Disabled Veterans FAQ

I am a disabled veteran, how do I file an annual claim?

You must file the form “Claim for Disabled Veterans' Property Tax Exemption BOE-261G” annually. The full exemption is available to the Low-Income Exemption claimant if the filing is made by 5 p.m. on February 15 of each year, and otherwise qualifies and meets requirements.

What are the requirements for approval of a Disabled Veterans’ Property Tax Exemption claim?

There are a number of alternatives by which a Disabled Veterans' Property Tax Exemption may be granted:

  • Alternative 1: The exemption is available to an eligible owner or the veteran spouse of an owner of a dwelling that is occupied as the principal place of residence for the veteran as of:
    1. 12:01 a.m. January 1 each year;
    2. The date of the veteran’s qualifying disability or compensation rating from the USDVA;
    3. The date residency is established at a property already owned by the qualifying claimant; or
    4. The date the veteran died as a result of a service connected injury or disease where the unmarried surviving spouse is the claimant.
  • Alternative 2: The exemption is available to an eligible owner or veteran spouse of the owner of a dwelling subject to supplemental assessment(s) resulting from a change in ownership or completion of new construction on or after January 1, provided:
    1. The owner or the owner's veteran spouse occupies or intends to occupy the property as their principal place of residence within 90 days after the change in ownership or completion of construction, and
    2. The property is not already receiving the Disabled Veterans’ Exemption or another property tax exemption of greater value. If the property received an exemption of lesser value on the current roll, the difference in the amount between the two exemptions shall be applied to the supplemental assessment.
    3. The owner does not own other property which is currently receiving the Disabled Veterans’ Exemption.
Exemption under Alternative 2 will apply to the supplemental assessment(s), if any, and any remaining exemption amount may be applied toward the regular assessment.


What are the deadlines to file and receive a full or prorated exemption?

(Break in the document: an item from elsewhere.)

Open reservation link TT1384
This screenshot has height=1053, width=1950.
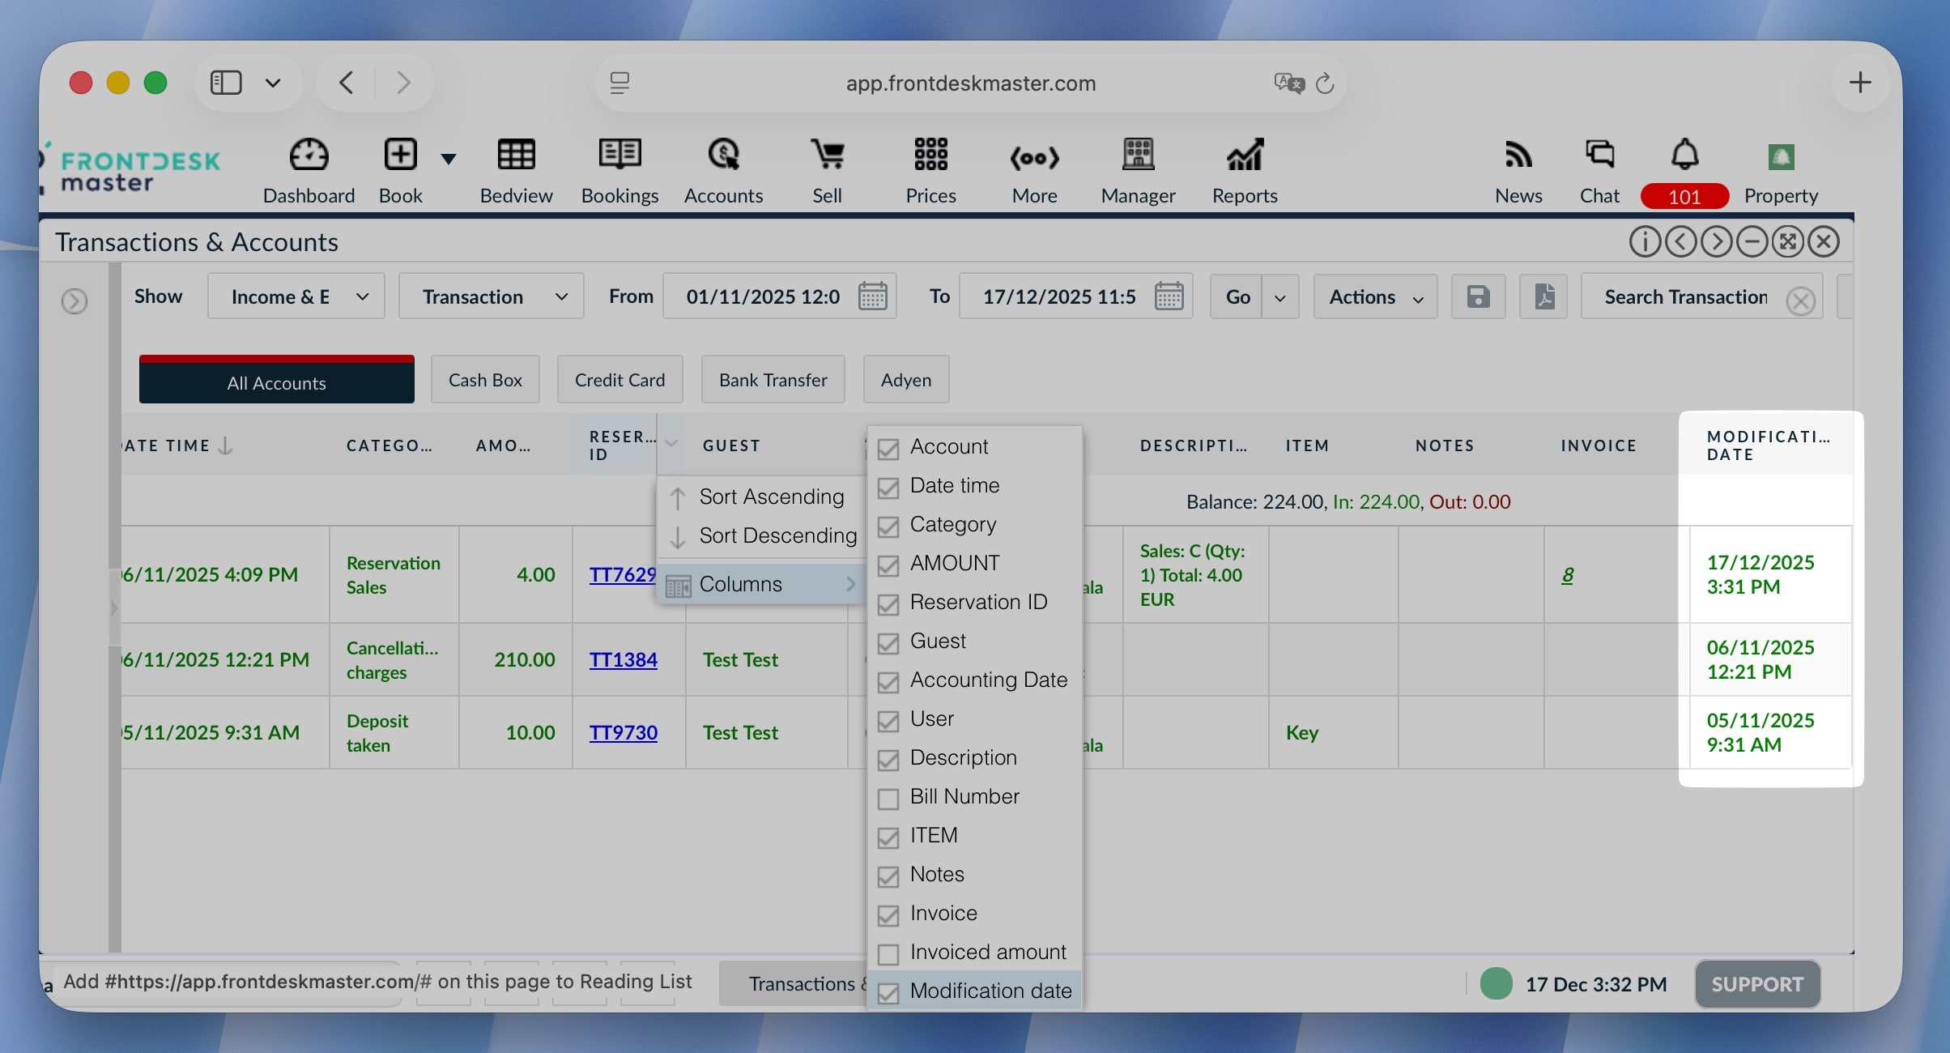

  • Alternative 1a: The full exemption is available to the Low-Income Exemption claimant if the filing is made by 5 p.m. on February 15 of each year. If a claim for the Low-Income Exemption is filed after that time but by 5 p.m. on December 10, 90 percent of the exemption is available. For claims filed after that time, 85 percent of the exemption is available. If a late filed claim is made for the Low-Income Exemption, subsequent to a timely filed claim for the Basic Exemption, a claimant shall qualify for 90 percent or 85 percent of the additional exemption amount, depending upon the filing date: ($150,000 - $100,000 = $50,000 x 90% = $45,000 additional exemption amount allowed.)
  • Alternatives 1b, 1c, and 1d: The full exemption is available, prorated to the date of eligibility, if the filing is made on or before January 1 of the year next following the year in which 1) the disability rating was received, or 2) residency is established on a property already owned by the claimant, or 3) the veteran died due to a service-connected injury or disease, or 90 days after any such event, whichever is later. Thereafter, if an appropriate application for exemption is filed, 85 percent of the exemption available shall be allowed, subject to an eight-year statute of limitations.
  • Alternative 2: A full exemption (up to the amount of the supplemental assessment, if any) is available if the filing is made by 5 p.m. on the 30th day following the notice of supplemental assessment. Ninety percent of the exemption available shall be allowed, if a claim is filed after the 30th day following the date of the notice of supplemental assessment, but on or before the date on which the first installment of taxes on the supplemental tax bill becomes delinquent. Thereafter, if an appropriate claim is filed, 85 percent of the exemption shall be allowed subject to an eight-year statute of limitations. If no supplemental notice is received, the claim must be filed on or before the January 1 following the date in which the property was purchased.